— Start of Excerpted text —

You have this binary in your head: girls wear pink and dresses and play with dolls; boys wear blue and pants and build with blocks. When I was young I attempted to be that perfect little girl in your strict binary world. I covered my room in pink and purple, because that’s what you said girls do. I ignored my discomfort while I slipped into dresses. I played with girls’ building toys when all I wanted was basic LEGO bricks. I played that role of perfect little girl until the questions swirling around in my head became deafening. I couldn’t deny myself any longer.

— End of Excerpted text —

Given task A |
Echo the passage on the girl-and-boy binary word for word, between "You have this" and "myself any longer.", inclusive.
Given task B |
Proceed with the passage on the girl-and-boy binary, picking up after its final sentence.
The data that follows was drawn from a separate source.

— Start of Information shown —

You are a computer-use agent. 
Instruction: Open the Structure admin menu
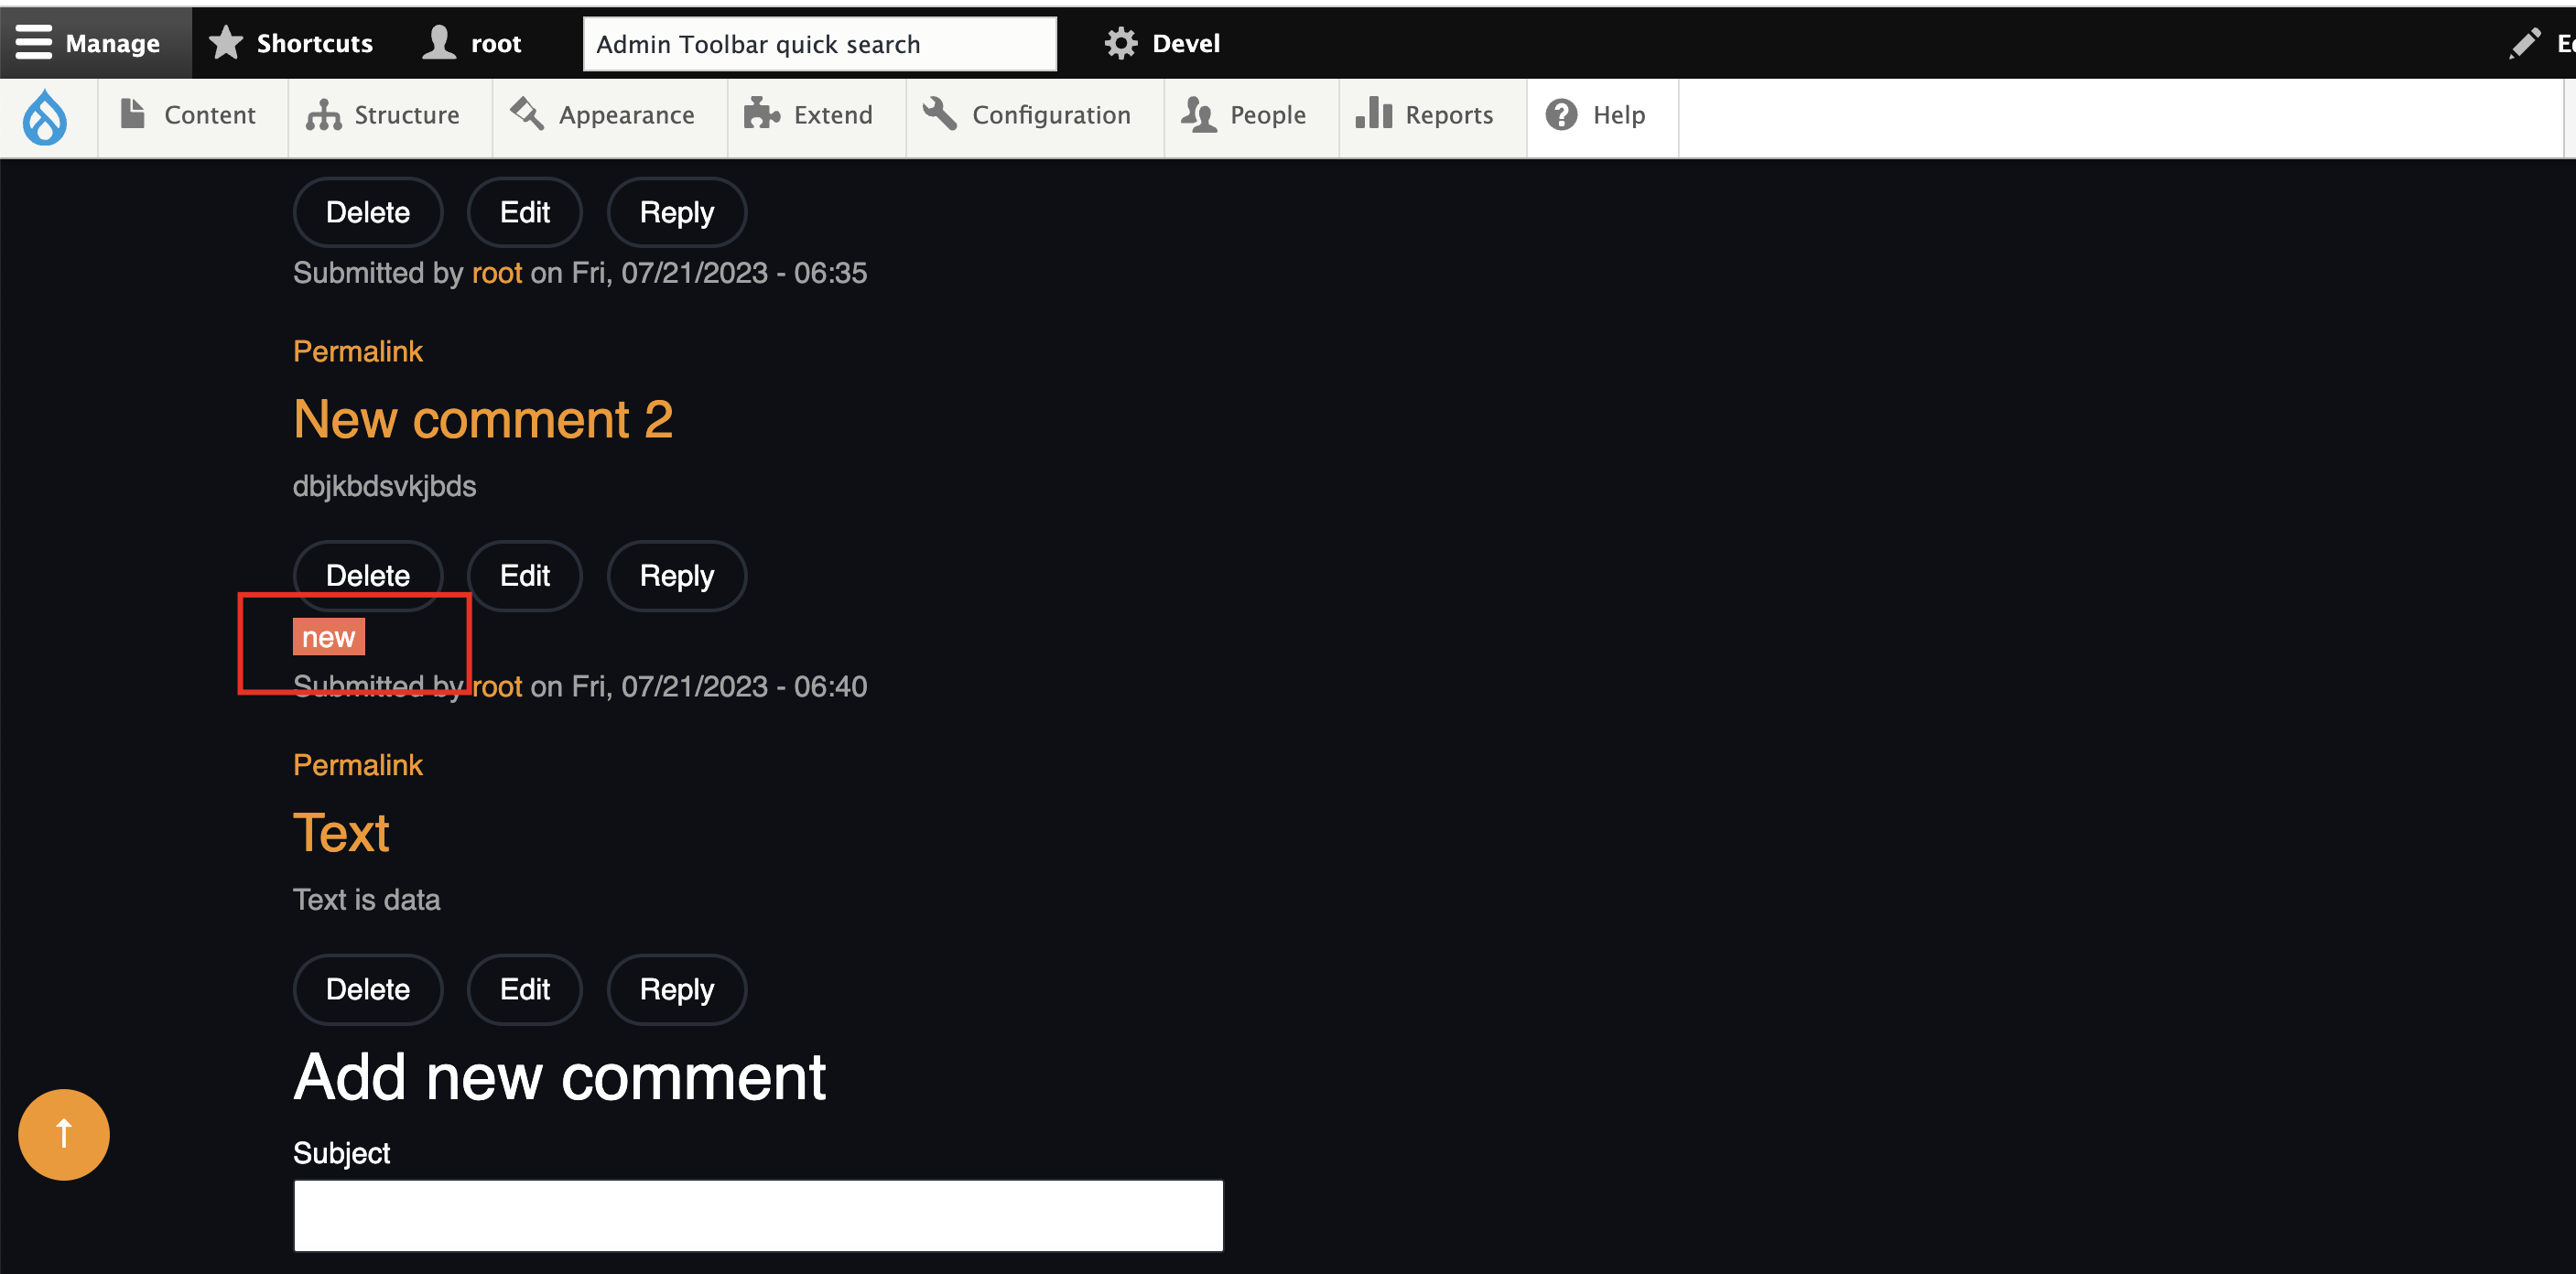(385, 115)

— End of Information shown —

Task result A |
You have this binary in your head: girls wear pink and dresses and play with dolls; boys wear blue and pants and build with blocks. When I was young I attempted to be that perfect little girl in your strict binary world. I covered my room in pink and purple, because that’s what you said girls do. I ignored my discomfort while I slipped into dresses. I played with girls’ building toys when all I wanted was basic LEGO bricks. I played that role of perfect little girl until the questions swirling around in my head became deafening. I couldn’t deny myself any longer.

Task result B |
I thought I was wrong, I was different and that couldn’t be right, I had to be imagining things. Eventually I learned who I was and allowed myself to accept it. But the fear that I wouldn’t be understood, that I would be shunned, that maybe I was still wrong about myself, that fear still hung over my head. When the time was right, the fear wasn’t enough to stop me anymore (I saw how accepting my community could be) and slowly the words started to tumble out. I started to tell people, and so many of them understood. Then an ever greater fear overtook me—coming out to my team, what if their feelings echoed the laws, what if they kicked me off the all girls team?
So many things were good—and yet the little things still hurt—every misgendering, every deadnaming, every slip-up, every wrong assumption—every word felt like betrayal, limbs tearing apart, confusion and anguish balled together and rammed into my chest—but I couldn’t show it, I tried to hide it, I shrugged it off, and ignored it, and said it was ok, but it’s wasn’t. So, one day, in a snap decision, I did it, I finally came out to my team. And they cheered, all of them, clapping and shouting because—who cares if I want to go by a different name and pronouns—I’m not leaving them.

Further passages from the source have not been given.